Two Pathways to Help Young People Find Their Purpose
How character strengths build youth purpose. Explore two research-backed pathways and the hybrid model educators are using to support student development.
One of the deepest questions a young person can ask is why am I here?
Not in the existential, crisis-at-midnight sense, but in the grounded, everyday sense. What do I care about enough to give my effort to? What pulls me forward? What can I contribute to the world?
This is what researchers call purpose, and it may be one of the most underrated goals of education.
Developmental psychologist William Damon defines purpose as the intention to contribute to the world beyond the self in personally meaningful ways (Damon et al., 2003). It is not a job title or a five-year plan. It is a felt sense of direction, the because behind the what.

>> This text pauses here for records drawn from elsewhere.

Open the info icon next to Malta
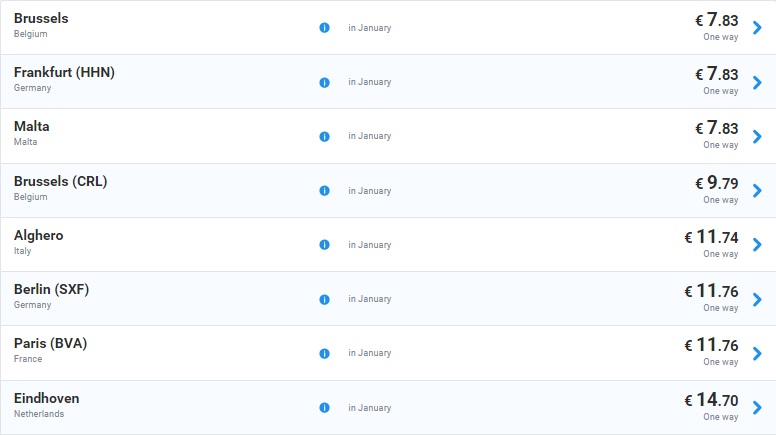 324,136
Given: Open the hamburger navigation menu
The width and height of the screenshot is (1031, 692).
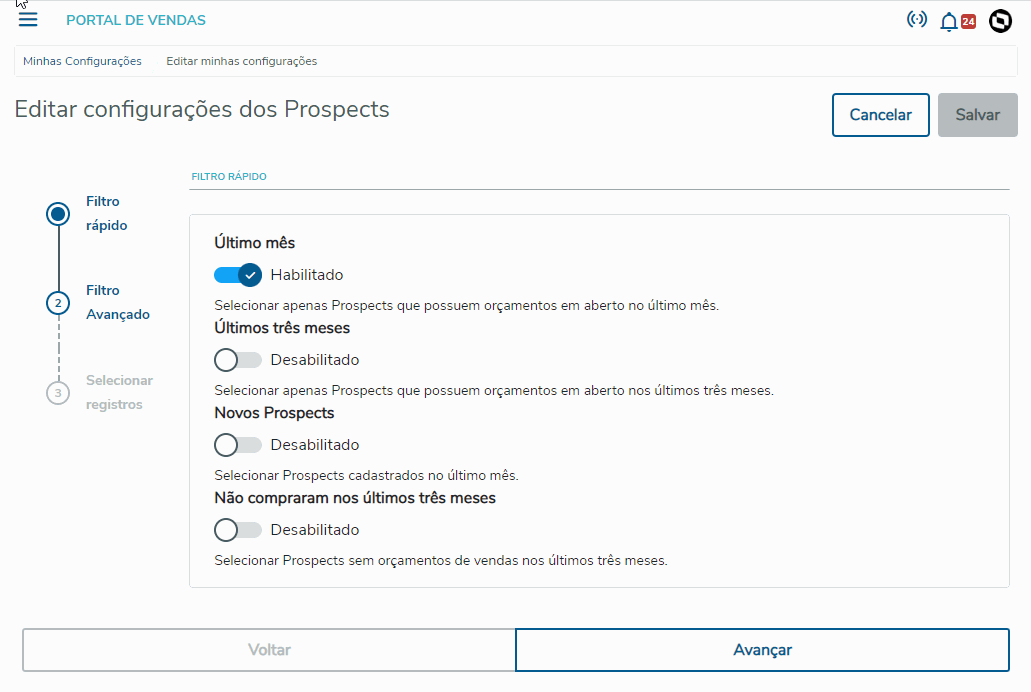Looking at the screenshot, I should [28, 20].
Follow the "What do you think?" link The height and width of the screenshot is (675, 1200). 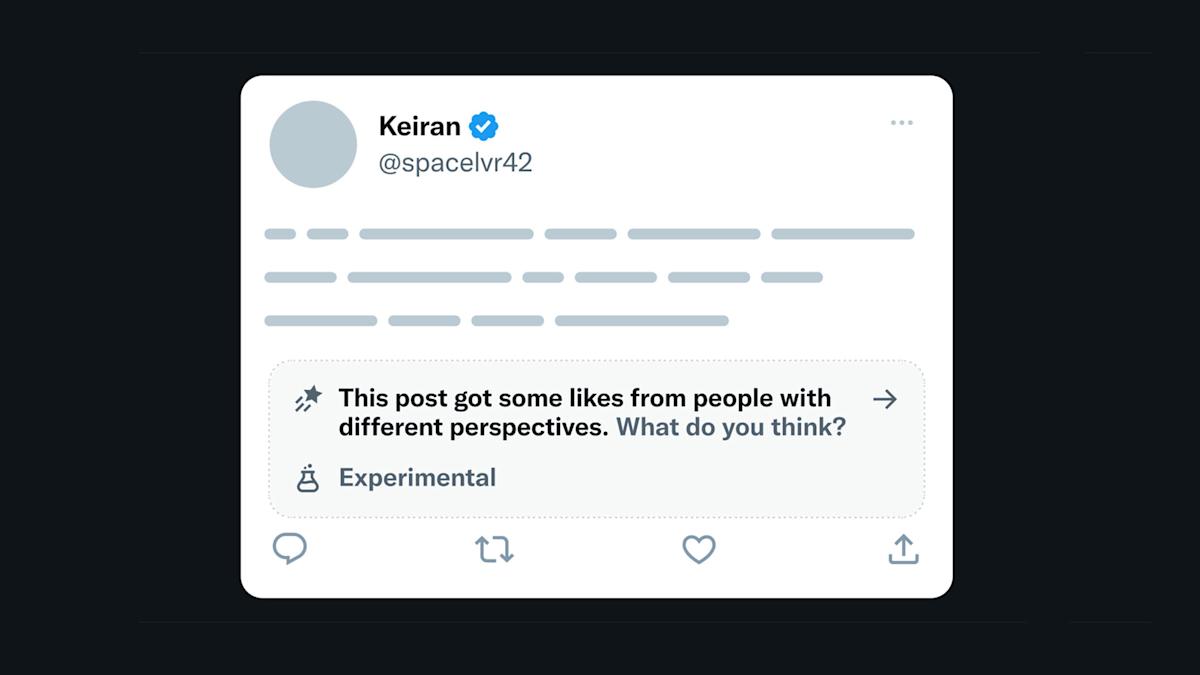click(730, 427)
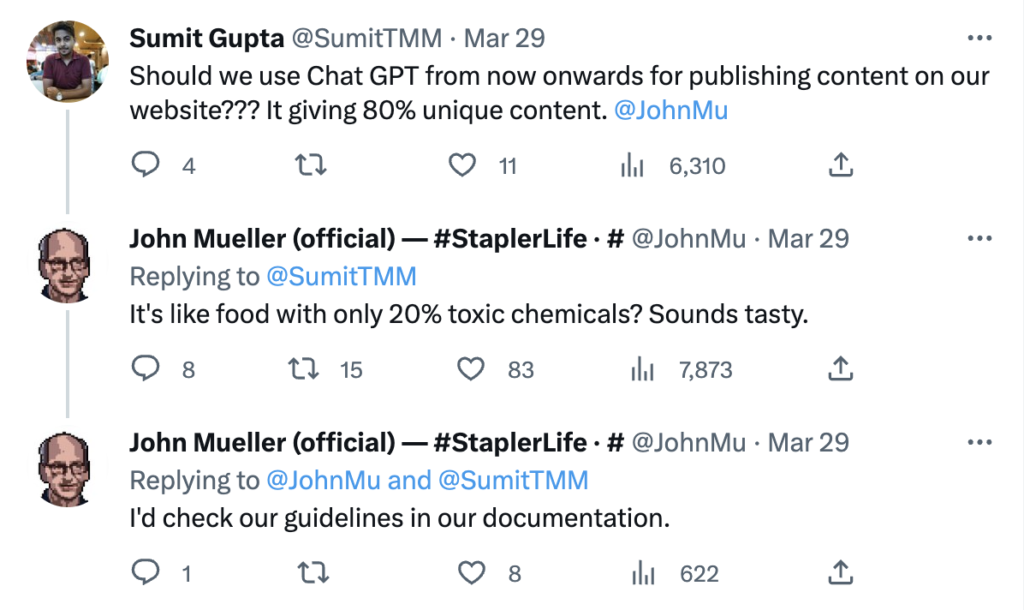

The evidence for why this matters is striking. Young people with a stronger sense of purpose show better academic performance (Minehan et al., 2000; Pizzolato et al., 2011), lower rates of substance abuse (Abramoski et al., 2018), higher levels of hope and agency (Hill et al., 2013; Bronk et al., 2009), and stronger identity formation during adolescence (Bronk, 2011).
So the question becomes: how do we cultivate it?
One of the most promising frontiers in positive education is the intersection of character strengths and youth purpose, and there are two distinct pathways worth understanding.
A Common Language for Uncommon Potential
Before exploring the two pathways, it helps to understand what character strengths are and why they matter in this conversation.
The VIA Classification identifies 24 character strengths, qualities like hope, curiosity, perseverance, love, and creativity, that represent universally valued positive traits. They are not talents or skills. They are the authentic expressions of who we are at our best.
Research by Bronk (2024) suggests that purpose and character are mutually reinforcing. A sense of purpose provides an ultimate direction for one's actions, while character strengths serve as the fuel and tools for pursuing that direction. They need each other.
The question is which strengths to focus on, and how.

Pathway One: The Prescriptive Approach
The prescriptive approach is straightforward. Identify the specific character strengths that are most strongly linked to purpose, and intentionally cultivate those.
Two landmark studies provide compelling direction here.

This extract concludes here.